#### [Text shown]
Regional Multi-Stakeholder Food and Nutrition Security Policy Dialogue

11/05/2019 - 08:00 to 11/07/2019 - 17:00

Summary

Theme: Enhancing Climate Resilience and Food and Nutrition Security

Aim: To provide a platform for multi-stakeholder dialogue on food, agriculture and natural resources (FANR), focusing on the need for resilience of the agriculture sector in the face of climate change and related risks, and addressing the challenges of malnutrition.

Objective: To convene a multi-actor policy dialogue to deliberate on various thematic areas, with a view to generating recommendations aimed at policy makers to transform African agriculture.

Stakeholders: The policy dialogue will bring together state and non-state actors, to include policy research institutions, universities, farmer organisations, agri-business, agricultural financiers, civil society, policy makers, oversight bodies and the media.

Date: 5 – 7 November 2019

Venue: Kigali, Rwanda

Duration: 3 days

Background

Addressing the challenges of hunger, food insecurity and malnutrition in all its forms is a prominent feature of the Sustainable Development Goals (SDGs) of the 2030 Agenda. SDG targets 2.1 and 2.2 focus on ensuring access to safe, nutritious and sufficient food for all, and eliminating all forms of malnutrition, respectively. However, current evidence is showing a rise in world hunger, where the number of people suffering from hunger has been growing over the past three years, returning to levels from a decade ago. Today, there are 821 million undernourished people in the world, an increase of 36.4 million from 2015. Of these, 257 million are in Africa, of whom 237 million are in sub-Saharan Africa. At the regional level, although the prevalence of stunting in children under five is falling, only a few countries are on track to meet the global nutrition target for stunting. In northern and southern Africa, the incidence of overweight in children under the age of five continues to rise. Given this background, Africa is not on track to meeting the SDG 2 targets, and without increased efforts, the continent risks failing to eradicate hunger by 2030.

Climate change and variability threaten to erode and reverse the gains made in ending hunger and malnutrition. Climate change is a present and growing threat to food and nutrition security in Africa, and more so to the economies of countries that are heavily reliant on agriculture. Currently, whilst there is some spatial diversity, reduced precipitation and higher temperatures are already impacting negatively on the yields of staple food crops. It is estimated that by 2050, an additional 71 million people globally will become food insecure as a result of the impacts of climate change, with over half of them being in sub-Saharan Africa (SSA).  

The deterioration of the food and nutrition security situation in Africa, and the lack of progress towards World Health Assembly (WHA) global nutrition targets, make it imperative for countries to step up their efforts. If countries are to achieve a world without hunger and malnutrition by 2030, there is need for greater and combined efforts from all governments and their development partners. The need for a heightened sense of urgency and renewed commitment can also be seen from the findings of the inaugural biennial review of countries’ progress towards implementation of the Malabo Declaration commitments. The inaugural results illustrated a positive correlation between a country’s performance and its commitment to the values and principles of the Comprehensive Africa Agriculture Development Programme (CAADP). Those countries that are dedicated and committed to the implementation of their National Agriculture Investment Plans performed better. It is, therefore, imperative to strengthen country commitments to the CAADP, and to accelerate efforts towards formulating and implementing national and regional agricultural investment plans.

#### [Complete the following]
1) According to the food security dialogue announcement, in which city and country does the dialogue take place?
2) In the food security dialogue announcement, retype the passage from "Aim: To provide" up to and including "transform African agriculture.".

#### [Stored data]
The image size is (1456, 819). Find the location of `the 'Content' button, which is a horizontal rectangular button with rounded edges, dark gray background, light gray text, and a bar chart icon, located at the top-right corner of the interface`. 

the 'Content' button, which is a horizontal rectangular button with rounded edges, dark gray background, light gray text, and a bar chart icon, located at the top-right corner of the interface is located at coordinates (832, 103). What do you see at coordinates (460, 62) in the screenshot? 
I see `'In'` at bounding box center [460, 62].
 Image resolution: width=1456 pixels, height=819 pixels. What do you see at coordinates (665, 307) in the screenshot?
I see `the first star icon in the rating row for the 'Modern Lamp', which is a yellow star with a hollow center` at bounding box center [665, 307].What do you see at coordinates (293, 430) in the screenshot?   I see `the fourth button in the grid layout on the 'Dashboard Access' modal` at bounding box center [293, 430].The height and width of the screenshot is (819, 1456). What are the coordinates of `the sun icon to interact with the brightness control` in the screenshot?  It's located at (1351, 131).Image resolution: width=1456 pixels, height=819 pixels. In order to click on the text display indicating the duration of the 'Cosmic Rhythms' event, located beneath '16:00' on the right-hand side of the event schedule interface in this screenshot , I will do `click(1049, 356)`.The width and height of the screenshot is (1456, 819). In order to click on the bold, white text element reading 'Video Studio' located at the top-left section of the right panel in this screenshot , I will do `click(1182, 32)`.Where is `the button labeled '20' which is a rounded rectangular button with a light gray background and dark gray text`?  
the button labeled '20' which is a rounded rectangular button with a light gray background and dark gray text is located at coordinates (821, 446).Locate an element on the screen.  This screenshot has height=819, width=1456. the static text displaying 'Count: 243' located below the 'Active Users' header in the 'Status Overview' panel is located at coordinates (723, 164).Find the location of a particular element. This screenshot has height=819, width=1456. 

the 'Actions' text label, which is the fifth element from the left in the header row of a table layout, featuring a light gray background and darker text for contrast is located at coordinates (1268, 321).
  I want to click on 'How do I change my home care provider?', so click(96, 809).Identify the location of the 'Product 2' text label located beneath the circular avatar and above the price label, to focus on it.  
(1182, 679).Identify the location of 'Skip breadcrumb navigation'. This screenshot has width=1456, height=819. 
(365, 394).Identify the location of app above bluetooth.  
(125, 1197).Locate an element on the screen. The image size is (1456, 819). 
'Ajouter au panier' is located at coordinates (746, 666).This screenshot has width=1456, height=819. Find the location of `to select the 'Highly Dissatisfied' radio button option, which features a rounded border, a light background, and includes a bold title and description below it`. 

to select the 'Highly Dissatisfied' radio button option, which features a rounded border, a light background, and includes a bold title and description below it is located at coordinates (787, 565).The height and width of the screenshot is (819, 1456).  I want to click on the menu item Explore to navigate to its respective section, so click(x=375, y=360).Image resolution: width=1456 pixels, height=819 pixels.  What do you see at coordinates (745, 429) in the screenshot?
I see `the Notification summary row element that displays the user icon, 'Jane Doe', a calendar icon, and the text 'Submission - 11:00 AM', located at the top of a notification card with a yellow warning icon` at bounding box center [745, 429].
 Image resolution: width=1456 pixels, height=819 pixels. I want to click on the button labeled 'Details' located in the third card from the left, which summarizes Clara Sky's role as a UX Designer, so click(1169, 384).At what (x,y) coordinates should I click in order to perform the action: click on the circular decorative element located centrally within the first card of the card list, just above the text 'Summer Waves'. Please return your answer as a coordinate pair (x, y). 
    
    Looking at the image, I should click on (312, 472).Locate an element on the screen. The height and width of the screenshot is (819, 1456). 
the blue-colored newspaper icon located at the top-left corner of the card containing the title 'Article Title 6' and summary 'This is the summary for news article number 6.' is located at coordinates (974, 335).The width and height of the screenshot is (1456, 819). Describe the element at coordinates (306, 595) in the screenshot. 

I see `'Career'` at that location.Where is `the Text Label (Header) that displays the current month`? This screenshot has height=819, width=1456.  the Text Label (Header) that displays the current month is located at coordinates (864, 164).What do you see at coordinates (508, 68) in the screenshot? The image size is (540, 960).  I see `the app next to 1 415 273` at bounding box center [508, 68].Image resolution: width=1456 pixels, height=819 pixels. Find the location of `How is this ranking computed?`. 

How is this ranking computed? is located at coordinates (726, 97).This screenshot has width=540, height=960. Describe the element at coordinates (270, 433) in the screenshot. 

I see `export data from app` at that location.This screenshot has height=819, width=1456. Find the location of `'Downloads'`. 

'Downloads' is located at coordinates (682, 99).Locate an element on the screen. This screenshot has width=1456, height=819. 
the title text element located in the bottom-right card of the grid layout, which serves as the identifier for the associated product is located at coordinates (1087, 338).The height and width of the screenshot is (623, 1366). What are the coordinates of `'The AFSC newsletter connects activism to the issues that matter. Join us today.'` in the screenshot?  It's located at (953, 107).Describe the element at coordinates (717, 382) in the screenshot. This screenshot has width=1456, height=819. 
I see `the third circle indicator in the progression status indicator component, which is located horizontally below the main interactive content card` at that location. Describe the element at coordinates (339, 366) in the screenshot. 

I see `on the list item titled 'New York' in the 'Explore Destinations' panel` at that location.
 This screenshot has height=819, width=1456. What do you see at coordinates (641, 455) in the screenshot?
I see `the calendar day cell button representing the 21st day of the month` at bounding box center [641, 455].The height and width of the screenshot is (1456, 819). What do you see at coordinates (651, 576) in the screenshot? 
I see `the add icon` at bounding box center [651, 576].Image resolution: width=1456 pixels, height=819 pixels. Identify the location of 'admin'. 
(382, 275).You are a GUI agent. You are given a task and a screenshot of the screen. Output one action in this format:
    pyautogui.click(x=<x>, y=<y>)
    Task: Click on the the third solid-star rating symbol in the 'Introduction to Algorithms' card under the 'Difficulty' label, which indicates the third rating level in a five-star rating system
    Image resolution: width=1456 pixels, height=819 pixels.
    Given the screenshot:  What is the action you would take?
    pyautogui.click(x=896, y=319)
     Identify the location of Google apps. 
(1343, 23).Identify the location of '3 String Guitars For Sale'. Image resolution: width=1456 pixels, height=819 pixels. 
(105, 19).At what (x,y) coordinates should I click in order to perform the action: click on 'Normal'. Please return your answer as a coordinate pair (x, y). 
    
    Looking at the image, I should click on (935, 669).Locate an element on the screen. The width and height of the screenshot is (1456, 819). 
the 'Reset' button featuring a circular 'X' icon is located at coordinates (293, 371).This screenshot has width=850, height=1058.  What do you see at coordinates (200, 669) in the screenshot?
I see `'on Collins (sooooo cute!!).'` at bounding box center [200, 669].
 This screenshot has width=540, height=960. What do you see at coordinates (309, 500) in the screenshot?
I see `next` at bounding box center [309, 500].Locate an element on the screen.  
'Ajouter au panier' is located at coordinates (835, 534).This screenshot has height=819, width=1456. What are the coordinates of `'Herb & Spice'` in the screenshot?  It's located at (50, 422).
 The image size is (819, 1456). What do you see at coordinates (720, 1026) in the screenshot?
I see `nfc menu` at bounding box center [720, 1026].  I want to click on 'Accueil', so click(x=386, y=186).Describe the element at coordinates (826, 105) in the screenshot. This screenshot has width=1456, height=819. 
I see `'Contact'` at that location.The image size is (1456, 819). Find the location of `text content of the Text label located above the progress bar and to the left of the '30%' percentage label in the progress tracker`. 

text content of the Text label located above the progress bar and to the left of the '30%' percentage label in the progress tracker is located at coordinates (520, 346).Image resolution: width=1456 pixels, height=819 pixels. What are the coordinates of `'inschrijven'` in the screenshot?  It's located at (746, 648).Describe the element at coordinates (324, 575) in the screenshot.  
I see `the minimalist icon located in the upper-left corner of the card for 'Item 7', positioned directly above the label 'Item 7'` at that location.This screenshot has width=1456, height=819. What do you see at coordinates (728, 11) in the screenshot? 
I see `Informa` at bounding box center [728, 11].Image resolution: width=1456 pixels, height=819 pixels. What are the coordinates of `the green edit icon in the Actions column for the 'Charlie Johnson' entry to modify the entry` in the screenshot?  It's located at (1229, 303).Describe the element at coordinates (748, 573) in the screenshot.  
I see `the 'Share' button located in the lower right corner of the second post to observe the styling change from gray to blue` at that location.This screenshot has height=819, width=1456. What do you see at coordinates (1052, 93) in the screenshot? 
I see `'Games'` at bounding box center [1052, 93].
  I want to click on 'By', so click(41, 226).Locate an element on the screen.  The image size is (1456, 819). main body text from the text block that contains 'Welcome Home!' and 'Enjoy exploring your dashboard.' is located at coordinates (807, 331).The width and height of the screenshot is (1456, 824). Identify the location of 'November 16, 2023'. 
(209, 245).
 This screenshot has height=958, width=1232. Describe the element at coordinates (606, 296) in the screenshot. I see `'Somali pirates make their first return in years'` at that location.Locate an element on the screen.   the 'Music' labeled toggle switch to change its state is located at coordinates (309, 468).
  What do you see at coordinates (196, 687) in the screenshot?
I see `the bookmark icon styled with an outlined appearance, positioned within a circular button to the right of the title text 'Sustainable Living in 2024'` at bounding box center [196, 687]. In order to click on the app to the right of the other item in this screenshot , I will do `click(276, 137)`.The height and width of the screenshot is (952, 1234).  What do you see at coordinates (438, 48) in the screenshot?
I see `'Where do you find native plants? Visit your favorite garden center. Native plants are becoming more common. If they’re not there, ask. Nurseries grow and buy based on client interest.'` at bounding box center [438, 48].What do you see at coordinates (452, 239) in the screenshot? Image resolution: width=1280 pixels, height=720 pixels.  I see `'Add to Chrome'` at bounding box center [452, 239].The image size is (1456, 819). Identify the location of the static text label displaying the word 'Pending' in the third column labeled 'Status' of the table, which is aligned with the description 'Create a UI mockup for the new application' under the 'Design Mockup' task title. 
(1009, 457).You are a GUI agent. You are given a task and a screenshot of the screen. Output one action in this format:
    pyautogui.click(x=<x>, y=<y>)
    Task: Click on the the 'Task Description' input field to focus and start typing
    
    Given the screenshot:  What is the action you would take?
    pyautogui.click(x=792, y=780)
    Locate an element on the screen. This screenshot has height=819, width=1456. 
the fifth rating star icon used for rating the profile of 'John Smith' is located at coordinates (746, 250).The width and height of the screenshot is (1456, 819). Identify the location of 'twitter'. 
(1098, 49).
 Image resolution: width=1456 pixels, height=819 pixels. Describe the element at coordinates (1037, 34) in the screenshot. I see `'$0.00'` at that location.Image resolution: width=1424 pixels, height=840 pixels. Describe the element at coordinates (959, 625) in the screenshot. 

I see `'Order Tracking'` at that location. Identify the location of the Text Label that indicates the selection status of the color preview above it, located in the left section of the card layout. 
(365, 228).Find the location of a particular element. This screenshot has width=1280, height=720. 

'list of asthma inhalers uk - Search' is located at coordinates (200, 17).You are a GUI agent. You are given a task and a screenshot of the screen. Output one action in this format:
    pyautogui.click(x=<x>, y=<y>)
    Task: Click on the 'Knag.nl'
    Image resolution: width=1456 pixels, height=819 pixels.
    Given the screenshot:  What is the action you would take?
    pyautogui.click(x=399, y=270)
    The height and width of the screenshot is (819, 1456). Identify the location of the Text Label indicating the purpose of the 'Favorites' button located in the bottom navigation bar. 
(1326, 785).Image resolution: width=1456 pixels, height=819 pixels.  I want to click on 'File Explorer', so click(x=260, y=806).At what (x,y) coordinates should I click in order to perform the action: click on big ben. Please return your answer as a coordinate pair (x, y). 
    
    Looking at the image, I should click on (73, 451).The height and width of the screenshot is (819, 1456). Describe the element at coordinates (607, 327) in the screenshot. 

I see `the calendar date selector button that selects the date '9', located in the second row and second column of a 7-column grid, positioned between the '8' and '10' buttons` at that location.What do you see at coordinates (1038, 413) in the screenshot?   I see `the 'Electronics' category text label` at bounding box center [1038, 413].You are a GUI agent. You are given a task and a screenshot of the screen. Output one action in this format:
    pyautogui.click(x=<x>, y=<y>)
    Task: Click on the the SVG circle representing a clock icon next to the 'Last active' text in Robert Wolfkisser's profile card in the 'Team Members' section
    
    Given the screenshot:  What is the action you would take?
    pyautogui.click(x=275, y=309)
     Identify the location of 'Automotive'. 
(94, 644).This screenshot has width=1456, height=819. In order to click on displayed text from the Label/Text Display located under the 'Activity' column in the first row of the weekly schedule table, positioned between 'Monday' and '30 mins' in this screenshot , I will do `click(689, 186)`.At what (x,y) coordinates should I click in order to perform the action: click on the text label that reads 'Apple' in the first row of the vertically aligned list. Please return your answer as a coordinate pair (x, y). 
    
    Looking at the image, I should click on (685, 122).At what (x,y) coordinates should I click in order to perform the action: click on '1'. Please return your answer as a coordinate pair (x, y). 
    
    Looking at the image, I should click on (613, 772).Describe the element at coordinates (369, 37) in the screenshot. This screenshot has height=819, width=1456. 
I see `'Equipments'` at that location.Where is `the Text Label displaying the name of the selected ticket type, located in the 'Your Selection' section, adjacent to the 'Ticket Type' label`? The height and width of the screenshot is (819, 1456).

#### [Answers to the exercises]
1) Kigali, Rwanda

2)
Aim: To provide a platform for multi-stakeholder dialogue on food, agriculture and natural resources (FANR), focusing on the need for resilience of the agriculture sector in the face of climate change and related risks, and addressing the challenges of malnutrition.

Objective: To convene a multi-actor policy dialogue to deliberate on various thematic areas, with a view to generating recommendations aimed at policy makers to transform African agriculture.